• [Exercise aim] The lines wanted are those in the data below that include "button".

• [Dataset extract]
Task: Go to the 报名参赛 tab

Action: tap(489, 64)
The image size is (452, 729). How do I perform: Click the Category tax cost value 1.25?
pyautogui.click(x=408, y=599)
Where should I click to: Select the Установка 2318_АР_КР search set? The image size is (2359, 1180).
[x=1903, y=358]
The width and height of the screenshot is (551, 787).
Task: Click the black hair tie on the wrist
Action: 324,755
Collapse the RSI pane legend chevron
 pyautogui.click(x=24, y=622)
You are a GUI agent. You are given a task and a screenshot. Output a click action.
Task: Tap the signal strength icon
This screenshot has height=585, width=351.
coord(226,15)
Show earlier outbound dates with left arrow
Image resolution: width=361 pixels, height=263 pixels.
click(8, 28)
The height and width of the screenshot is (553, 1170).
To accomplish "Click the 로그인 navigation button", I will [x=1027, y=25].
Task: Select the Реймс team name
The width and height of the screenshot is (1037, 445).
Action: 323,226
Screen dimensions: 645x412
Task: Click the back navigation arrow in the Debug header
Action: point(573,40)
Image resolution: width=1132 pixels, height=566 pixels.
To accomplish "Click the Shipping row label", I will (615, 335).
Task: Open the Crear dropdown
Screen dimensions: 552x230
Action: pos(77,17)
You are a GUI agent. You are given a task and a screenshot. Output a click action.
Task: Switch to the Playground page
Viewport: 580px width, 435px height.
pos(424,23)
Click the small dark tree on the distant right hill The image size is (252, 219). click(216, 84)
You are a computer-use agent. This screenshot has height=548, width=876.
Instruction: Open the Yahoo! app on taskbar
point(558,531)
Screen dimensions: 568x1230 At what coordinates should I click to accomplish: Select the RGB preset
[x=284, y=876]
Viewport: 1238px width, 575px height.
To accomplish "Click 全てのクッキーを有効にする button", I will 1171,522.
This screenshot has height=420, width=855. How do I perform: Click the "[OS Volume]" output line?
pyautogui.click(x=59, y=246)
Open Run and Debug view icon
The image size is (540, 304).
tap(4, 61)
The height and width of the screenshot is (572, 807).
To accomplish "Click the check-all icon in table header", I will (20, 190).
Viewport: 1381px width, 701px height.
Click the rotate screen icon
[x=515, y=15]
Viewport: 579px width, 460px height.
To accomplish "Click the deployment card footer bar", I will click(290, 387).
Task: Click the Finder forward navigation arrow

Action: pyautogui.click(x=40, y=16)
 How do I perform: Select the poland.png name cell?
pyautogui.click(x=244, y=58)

• [Answer section]
To accomplish "Click the 로그인 navigation button", I will [x=1027, y=25].
To accomplish "Click 全てのクッキーを有効にする button", I will 1171,522.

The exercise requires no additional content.